Create a beautiful glow with these tips on how to string lights on a Christmas tree.

By Real Simple Editors
Updated September 30, 2020

When you’re learning how to put lights on a Christmas tree, you figure out pretty quickly that hanging tree lights is easy: Getting them to look just right and taking them down at the end of the holiday season is much harder. Fortunately, there’s a solution to both problems—and it’s so easy that you can watch the best Christmas movies on Netflix while you put it to work.

If you absolutely dread taking down your Christmas lights—and not just because it means the holidays are over—it’s probably because, when you hang the lights on your tree, the crossing strands form a wire net that’s nearly impossible to remove. The solution? Go vertical.

“The trick is to go up and down, not around and around,” says David Stark, co-owner of Avi Adler, a Brooklyn floral and event design company.

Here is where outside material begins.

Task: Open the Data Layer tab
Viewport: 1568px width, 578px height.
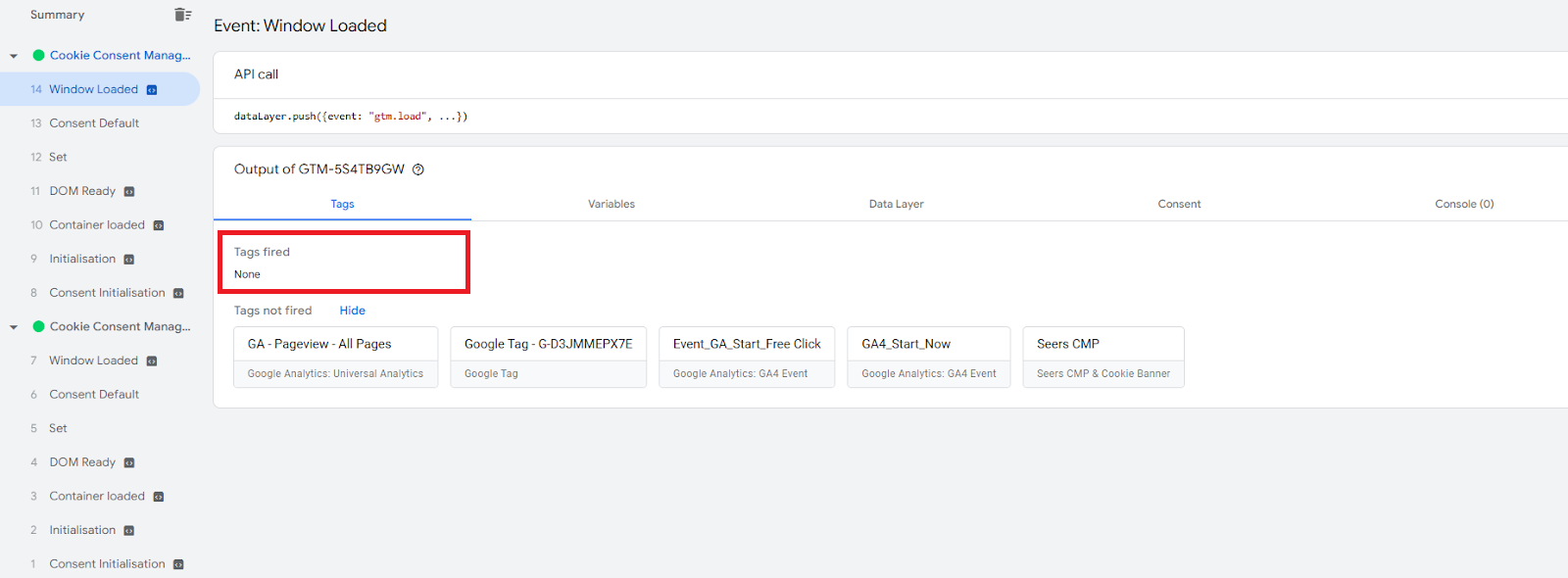Action: point(896,204)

Need more proof that this tactic is the way to go? Decorators at New York City’s Rockefeller Center (who would know better how to light a tree?) use a trunk-to-tip method to create “not just a shell of light but an inner glow and a three-dimensionality that cannot be achieved any other way,” says David Murbach, the manager of the center’s gardens division.

Ready to hang your Christmas tree lights? We’ll show you step-by-step how to determine how many lights you’ll need, and how to string them on the tree so it looks effortless and there’s no dead space. (We even offer two different methods for hanging lights.) With our guide and advice from floral design expert Michael Walter, you’ll master this decorating to-do in no time.

How to put lights on a Christmas tree

  1. Figure out how many lights you need for your Christmas tree. A good rule is to average 100 lights for every foot of tree, but you can add more lights (or use fewer) as you prefer.
  2. Before you start, plug in the lights to check if all the bulbs are working. Leave them on while you work so you can see how they look on the tree, and so you can see dark spots.
  3. Decide how you want to string your lights: Some decorators, like those at the Rockefeller Center, prefer the vertical method. You’ll divide the tree vertically into three sections (think trunk to tip) and string the lights by section. Beginning at the bottom, weave each string in and out of the branches, to the top of the tree and back.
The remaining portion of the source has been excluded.